Investigators today questioned the brother of 50-year-old Saad al-Hilli, who was found gunned down in a car near Lake Annecy in Haute-Savoie, France, Wednesday. His wife, Iqbal, and a woman believed to be her mother were also found shot dead, as was a cyclist who happened upon the bloody scene.

"He [al-Hilli's brother] turned up again this morning and he said 'No, I don't have a conflict with my brother,'" prosecutor Eric Maillaud said at a news conference today in Annecy, France.

French investigators had come to the United Kingdom to speak with Al-Hilli's brother, who also spoke with British police Thursday after learning of the deaths through the media, Maillaud said. British police are now directly involved in the investigation.

The BBC reported today that tension with al-Hilli's brother, whom officials have not named, was brewing over two properties in Spain and suburban London. The house in Surrey, England, which had apparently been in their mother's name, was left to Saad.

Meanwhile, Al-Hilli's daughter Zainab, 7, is in a medically induced coma in Grenoble University Hospital after being shot in the head three times and badly beaten. The couple's daughter Zeena, 4, was found hiding underneath her mother's corpse inside the backseat of the family's BMW by a British cyclist.

Zeena has now also spoken to police about the attack, Maillaud said. The girl told investigators that she did not see anything because she "dived under her mother's legs" when the the first shots rang out, he added.
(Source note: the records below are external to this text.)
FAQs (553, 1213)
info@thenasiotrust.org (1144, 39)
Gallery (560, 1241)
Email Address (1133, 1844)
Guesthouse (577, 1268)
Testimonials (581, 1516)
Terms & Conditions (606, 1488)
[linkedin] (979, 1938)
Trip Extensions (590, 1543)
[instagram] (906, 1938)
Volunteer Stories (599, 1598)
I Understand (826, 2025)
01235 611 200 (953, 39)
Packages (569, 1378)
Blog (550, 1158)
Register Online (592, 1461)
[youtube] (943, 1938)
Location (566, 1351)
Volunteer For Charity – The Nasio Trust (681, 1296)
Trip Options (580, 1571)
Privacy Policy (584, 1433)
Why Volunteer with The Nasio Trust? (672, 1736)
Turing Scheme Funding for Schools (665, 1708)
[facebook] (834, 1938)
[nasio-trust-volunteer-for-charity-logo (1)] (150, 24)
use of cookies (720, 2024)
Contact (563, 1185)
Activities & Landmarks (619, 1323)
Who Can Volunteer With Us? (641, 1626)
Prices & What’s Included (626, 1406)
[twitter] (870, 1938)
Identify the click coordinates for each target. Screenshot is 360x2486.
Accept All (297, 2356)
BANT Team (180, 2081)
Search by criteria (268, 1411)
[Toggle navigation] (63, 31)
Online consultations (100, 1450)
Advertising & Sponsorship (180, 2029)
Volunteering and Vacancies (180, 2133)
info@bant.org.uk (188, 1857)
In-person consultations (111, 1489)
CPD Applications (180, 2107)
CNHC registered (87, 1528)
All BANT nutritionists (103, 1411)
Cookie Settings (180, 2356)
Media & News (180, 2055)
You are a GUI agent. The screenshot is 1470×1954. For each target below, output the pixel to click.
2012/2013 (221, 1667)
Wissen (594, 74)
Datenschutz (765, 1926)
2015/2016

Maillaud told AFP news agency earlier today that officials believed a dispute between the two brothers led to the massacre in which all victims were shot in the head and about 25 bullets were fired.

"It seems that there was a dispute between the two brothers about money," prosecutor Eric Maillaud said earlier today. "This seems to be credible information coming from the British police. The brother will have to be questioned at length. Every lead will be meticulously followed."

The fourth victim was a cyclist identified by French media as Sylvain Mollier, a father of three from Ugine en Savoie, who also suffered gunshot wounds and was found dead close to the car.

Zeena was questioned by investigators Thursday night, but was unable to provide further help, Maillaud, the public prosecutor for Annecy, told AFP. Both girls are under police protection in the hospital.

"We have to be extremely careful about the declarations of a traumatized little girl," Maillaud said.

Saad al-Hilli was reportedly a resident of Claygate in the London-suburb of Surrey and the secretary of a Wiltshire-based aerial photography company, AMS 1087. The Surrey police are working with French authorities to assist the investigation.

Police believe the shooter used an automatic pistol, which are banned in France.

"This is an ongoing investigation being carried out by the French police and we are unable to confirm any details about the incident," Surrey police said in a statement.

The British ambassador to France, Sir Peter Ricketts, said in Annecy, "Clearly, this is a terrible, tragic event, a brutal murder, but also a traumatic experience for these two young girls," the BBC reported.